The focus of the challenge is to find high-value, commercially viable, high-growth innovations and inventions as well as technology-focused start-ups that can be nurtured into successful businesses. The UPVC Entrepreneurial Challenge is open to students, academics, researchers and entrepreneurs across Africa, including West Africa (Ghana, Nigeria, and Côte d’Ivoire), Southern Africa (South Africa, Botswana and Zimbabwe) and East Africa (Kenya). The challenge is also an opportunity for UP to strengthen existing alliances and form new ones, especially corporate partnerships.
In his opening remarks at the launch, TuksNovation centre manager Phindile Tshabangu said the challenge is looking to unlock entrepreneurship on the African continent and stimulate the ideas of high-tech start-ups to raise the profiles of African-originating technologies.
“TuksNovation aims to drive innovation, attract more funding from existing partners and produce the next generation of entrepreneurs,” he said. “We want to support start-ups to the next stage of their development throughout the start-up lifecycle. What makes this challenge different is that we have shifted the traditional support approach to a venture growth leadership approach, whereby we will support our start-ups on a daily basis to facilitate growth.”
“TuksNovation occupies a special place in the South African entrepreneurship ecosystem,” said UP Vice-Chancellor and Principal Professor Tawana Kupe. “The high-tech start-up ventures supported by TuksNovation specialise in fourth industrial revolution technologies by leveraging the University’s rich, diverse academic and business networks.
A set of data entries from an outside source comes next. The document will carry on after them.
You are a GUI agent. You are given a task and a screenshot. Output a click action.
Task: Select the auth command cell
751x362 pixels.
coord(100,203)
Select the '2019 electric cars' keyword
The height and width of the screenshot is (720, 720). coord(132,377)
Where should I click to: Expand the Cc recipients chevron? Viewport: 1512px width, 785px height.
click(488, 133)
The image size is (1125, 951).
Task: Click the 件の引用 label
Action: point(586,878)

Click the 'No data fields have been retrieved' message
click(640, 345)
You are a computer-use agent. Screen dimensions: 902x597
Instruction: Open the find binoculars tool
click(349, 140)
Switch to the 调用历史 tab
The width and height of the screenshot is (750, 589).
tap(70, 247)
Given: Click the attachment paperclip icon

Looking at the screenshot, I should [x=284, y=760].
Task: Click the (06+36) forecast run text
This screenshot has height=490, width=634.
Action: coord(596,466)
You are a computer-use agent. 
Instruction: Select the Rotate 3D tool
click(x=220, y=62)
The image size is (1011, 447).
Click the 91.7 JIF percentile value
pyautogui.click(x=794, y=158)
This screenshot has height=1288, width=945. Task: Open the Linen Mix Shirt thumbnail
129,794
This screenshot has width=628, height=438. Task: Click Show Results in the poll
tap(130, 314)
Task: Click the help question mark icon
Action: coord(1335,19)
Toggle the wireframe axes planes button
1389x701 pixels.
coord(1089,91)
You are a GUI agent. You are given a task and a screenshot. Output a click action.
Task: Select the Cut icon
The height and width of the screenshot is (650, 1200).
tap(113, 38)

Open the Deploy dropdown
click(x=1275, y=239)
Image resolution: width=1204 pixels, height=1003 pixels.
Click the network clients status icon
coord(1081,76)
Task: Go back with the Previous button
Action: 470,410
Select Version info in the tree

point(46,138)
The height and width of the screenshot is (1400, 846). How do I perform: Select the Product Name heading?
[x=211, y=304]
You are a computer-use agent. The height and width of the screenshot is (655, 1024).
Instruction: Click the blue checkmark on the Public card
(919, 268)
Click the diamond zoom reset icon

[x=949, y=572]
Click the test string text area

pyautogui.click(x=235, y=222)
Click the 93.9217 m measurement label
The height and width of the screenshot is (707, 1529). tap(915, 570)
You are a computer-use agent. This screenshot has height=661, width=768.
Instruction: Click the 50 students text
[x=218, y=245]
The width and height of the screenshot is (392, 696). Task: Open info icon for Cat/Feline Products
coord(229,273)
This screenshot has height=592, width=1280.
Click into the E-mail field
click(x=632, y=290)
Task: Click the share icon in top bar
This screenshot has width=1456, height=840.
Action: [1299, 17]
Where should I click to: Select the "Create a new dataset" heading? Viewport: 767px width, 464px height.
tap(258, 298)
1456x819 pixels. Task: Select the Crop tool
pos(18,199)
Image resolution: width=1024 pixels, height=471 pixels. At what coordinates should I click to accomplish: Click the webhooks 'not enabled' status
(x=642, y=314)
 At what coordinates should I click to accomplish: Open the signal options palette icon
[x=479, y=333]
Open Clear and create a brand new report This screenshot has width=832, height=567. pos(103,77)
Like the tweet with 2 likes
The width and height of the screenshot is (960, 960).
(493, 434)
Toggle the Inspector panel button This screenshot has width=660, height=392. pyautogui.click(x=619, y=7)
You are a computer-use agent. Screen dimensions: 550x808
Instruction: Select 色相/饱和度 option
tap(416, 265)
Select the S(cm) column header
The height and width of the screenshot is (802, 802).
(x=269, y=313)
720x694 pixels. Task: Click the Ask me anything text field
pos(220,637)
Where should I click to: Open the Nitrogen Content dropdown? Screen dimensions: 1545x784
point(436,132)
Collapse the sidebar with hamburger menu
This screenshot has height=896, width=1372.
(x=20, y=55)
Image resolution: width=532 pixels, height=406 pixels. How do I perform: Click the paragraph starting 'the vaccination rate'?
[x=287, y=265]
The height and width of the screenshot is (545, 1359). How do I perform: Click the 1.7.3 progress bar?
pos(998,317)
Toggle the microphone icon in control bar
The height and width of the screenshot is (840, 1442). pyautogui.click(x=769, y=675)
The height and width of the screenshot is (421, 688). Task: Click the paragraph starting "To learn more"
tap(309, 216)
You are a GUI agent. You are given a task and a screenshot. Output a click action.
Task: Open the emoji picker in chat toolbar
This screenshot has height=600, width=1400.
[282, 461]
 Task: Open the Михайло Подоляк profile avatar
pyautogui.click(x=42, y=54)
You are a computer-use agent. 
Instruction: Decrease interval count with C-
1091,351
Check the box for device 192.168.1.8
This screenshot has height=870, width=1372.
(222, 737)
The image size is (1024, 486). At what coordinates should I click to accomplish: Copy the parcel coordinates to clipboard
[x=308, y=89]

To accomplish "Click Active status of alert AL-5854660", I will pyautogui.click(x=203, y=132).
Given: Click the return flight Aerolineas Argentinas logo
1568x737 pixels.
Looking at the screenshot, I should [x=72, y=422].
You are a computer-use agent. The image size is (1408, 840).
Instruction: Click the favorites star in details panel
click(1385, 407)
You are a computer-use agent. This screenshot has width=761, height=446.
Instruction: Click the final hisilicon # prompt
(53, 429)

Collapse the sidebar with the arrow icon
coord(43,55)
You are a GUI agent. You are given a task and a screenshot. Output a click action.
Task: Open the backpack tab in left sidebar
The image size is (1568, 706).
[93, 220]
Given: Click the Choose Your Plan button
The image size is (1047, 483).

TuksNovation’s launch was in line with UP’s 2025 vision of an entrepreneurial university.”
From left: Patrick Krappie, Acting CEO of Technology Innovation Agency; Prof Tawana Kupe, UP Vice-Chancellor and Principal; Mduduzi Mbada of the Office of the Premier, Gauteng Provincial Government; and Isaiah Engelbrecht, Divisional Head: Innovation and Knowledge Management at the City of Tshwane, listen to the opening remarks of TuksNovation Centre Manager Phindile Tshabangu (standing at the podium).
The organisation is in its fourth year of operation, and its performance over the years speaks volumes, Prof Kupe added. “Businesses that were supported by TuksNovation have collectively generated revenues of over R20 million,” he said. “TuksNovation onboarded 60 start-ups and trained 1 200 students in entrepreneurship and related entrepreneurial development initiatives.”
The UPVC Entrepreneurship Challenge will culminate with an overall winner, selected from eight categories. There will also be two special categories for social innovation and women-led businesses. Entry categories comprise the following: FinTech, InsureTech, EdTech, AgTech, Big Data, BioTech, HealthTech, and Artificial Intelligence.
The challenge is intended to enhance UP’s position as an African global university, and the awards ceremony is earmarked to coincide with Africa Day on 25 May 2022.
The launch included a panel discussion, during which Isaiah Engelbrecht, Divisional Head of Innovation and Knowledge Management for the City of Tshwane, said that South Africa needs young entrepreneurs and investors to jointly solve the challenges the country faces. “The City of Tshwane is open to partnering with young entrepreneurs because their businesses help to curb unemployment,” he said. “We are interested in partnering with small businesses to help them grow and are hoping that this challenge will promote the success of the ventures.”
“Through our partnership with TuksNovation, we aim to build businesses,” added Patrick Krappie, Acting CEO of the Technology Innovation Agency. “It is not about money, but about solving a much deeper fundamental problem in our system. We hope that these start-ups will be able to produce jobs in the future.”